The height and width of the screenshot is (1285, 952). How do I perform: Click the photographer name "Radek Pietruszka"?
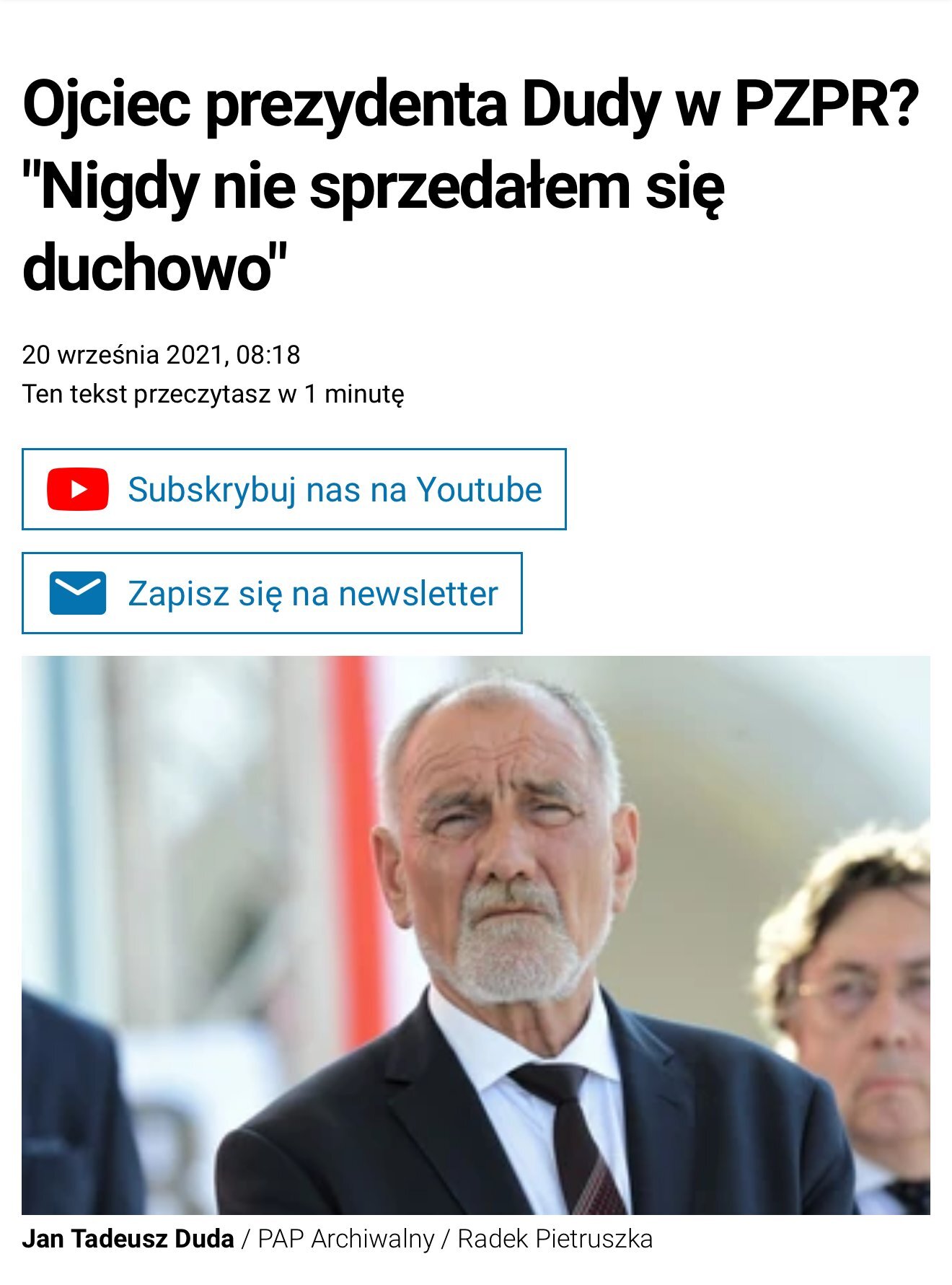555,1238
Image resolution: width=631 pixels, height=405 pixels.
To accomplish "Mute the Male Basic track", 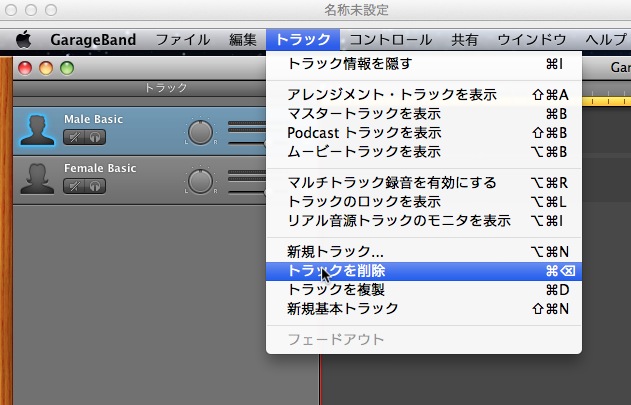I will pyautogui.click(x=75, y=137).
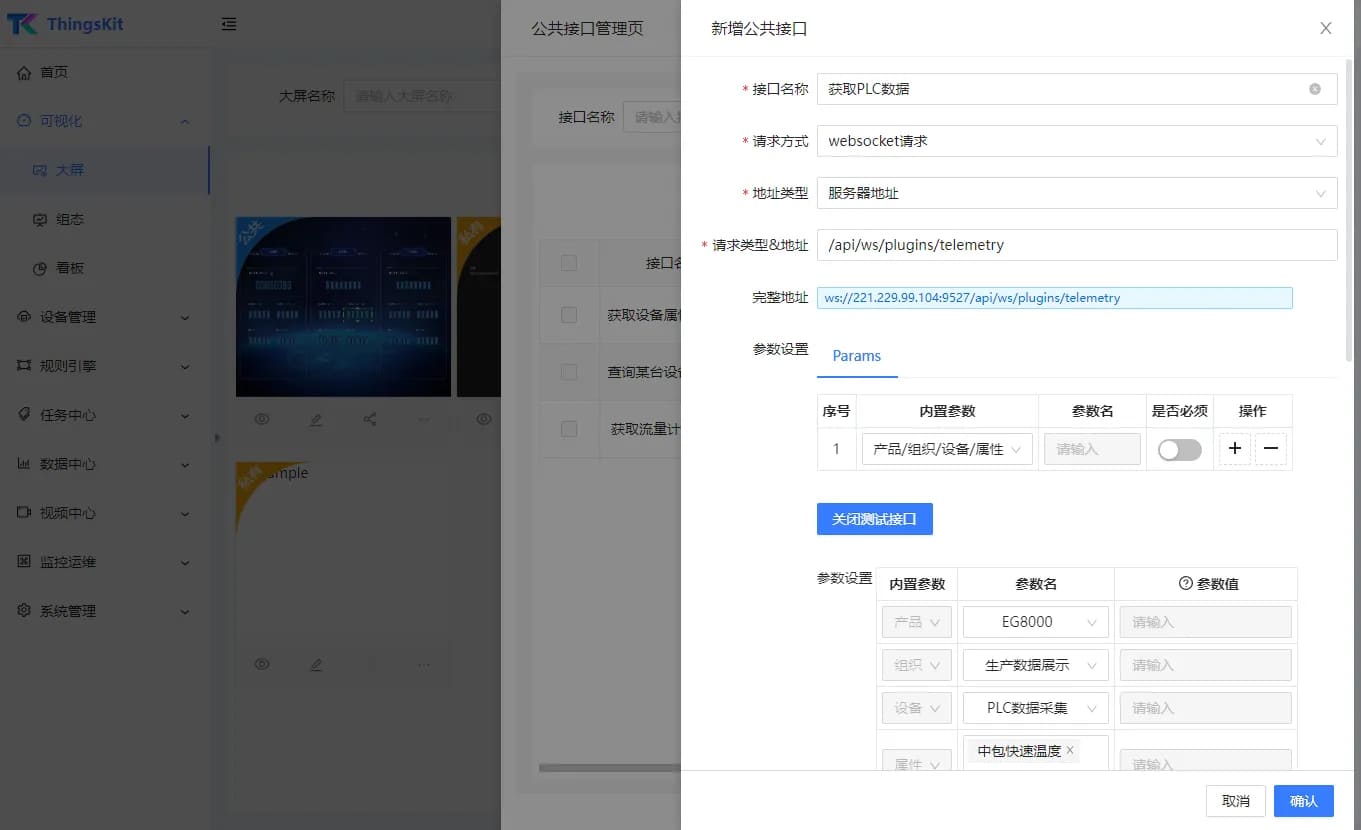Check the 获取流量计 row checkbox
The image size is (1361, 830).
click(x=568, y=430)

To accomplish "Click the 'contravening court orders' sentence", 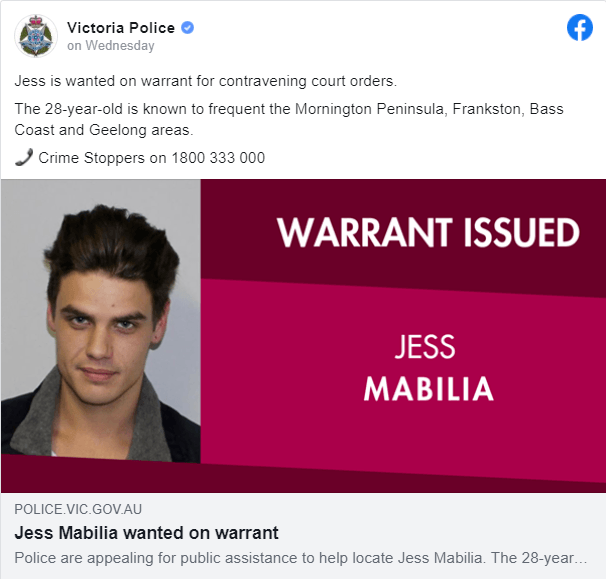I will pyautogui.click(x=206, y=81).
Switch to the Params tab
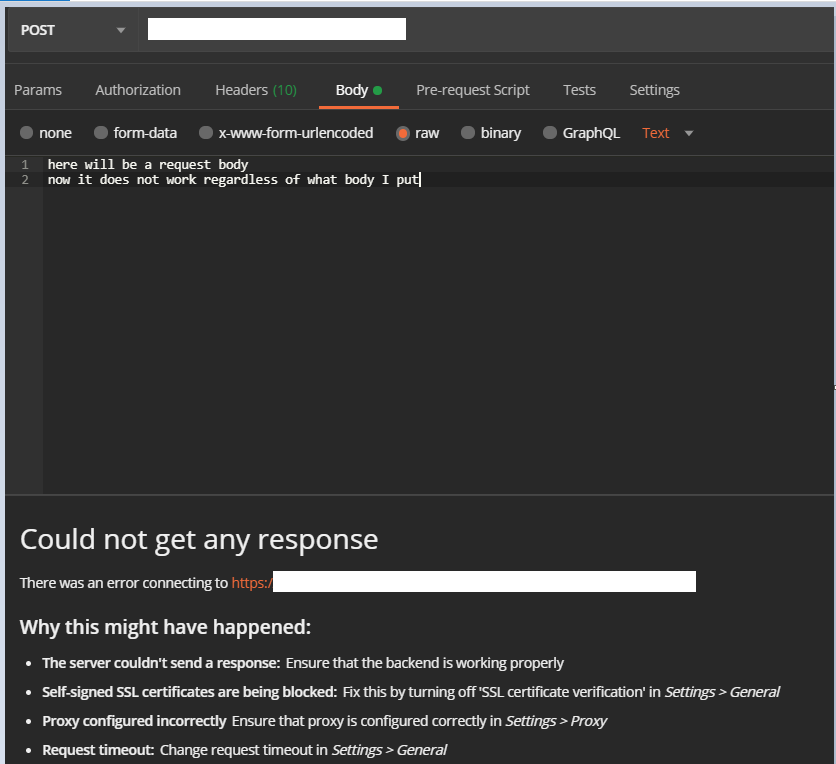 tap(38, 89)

■ ■ ■ ■ ■ ■ ■

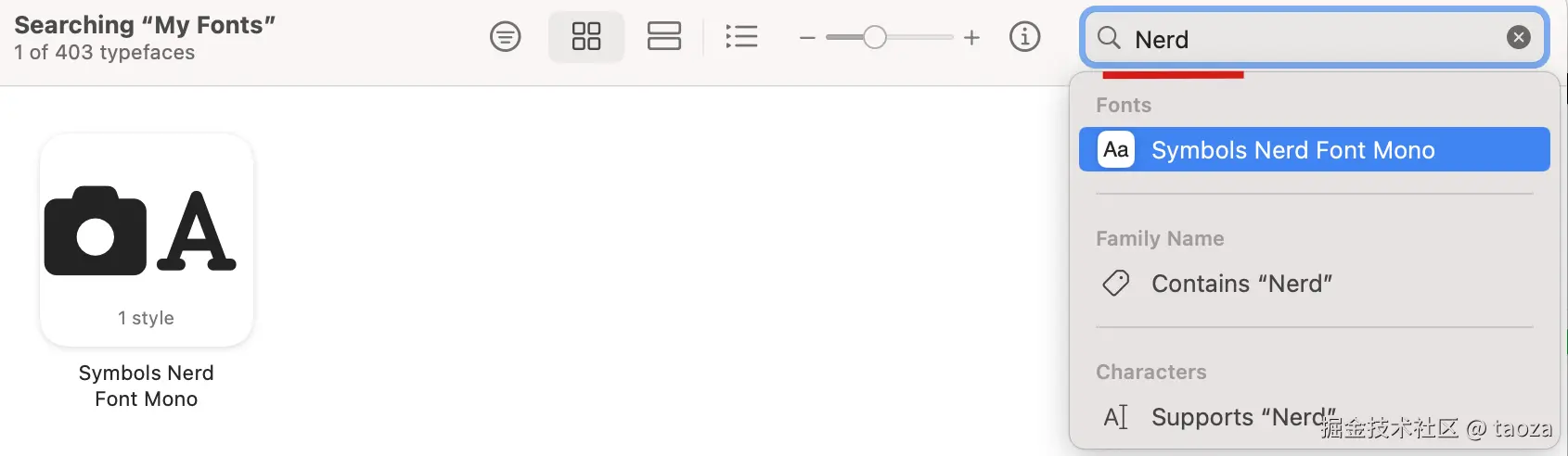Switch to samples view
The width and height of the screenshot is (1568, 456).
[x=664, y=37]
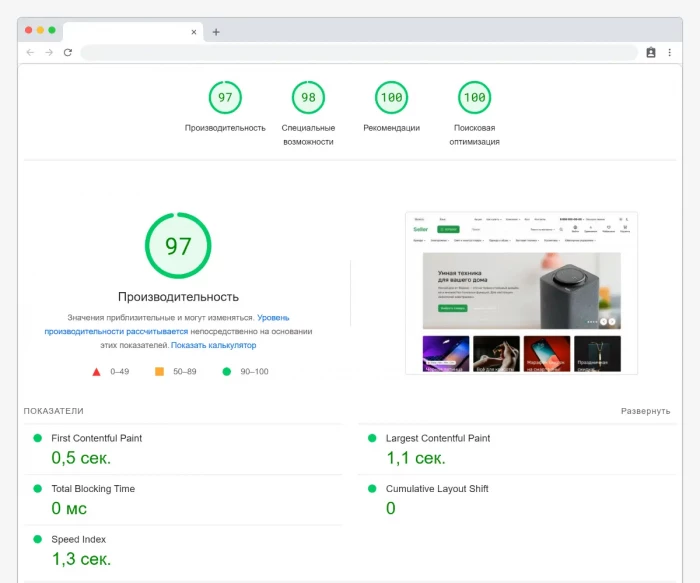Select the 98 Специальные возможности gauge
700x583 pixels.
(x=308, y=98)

■ ■ ■ ■ ■ ■ ■

◆ **Task objective**: Everything above from the line containing "The height and" down to the line containing "Image resolution: width=631" is to be duplicated exactly, both lines included, and the pictures are to be omitted.

◆ **Answer space**:
The height and width of the screenshot is (1285, 952). How do I perform: Click the photographer name "Radek Pietruszka"?
555,1238
Image resolution: width=631 pixels, height=405 pixels.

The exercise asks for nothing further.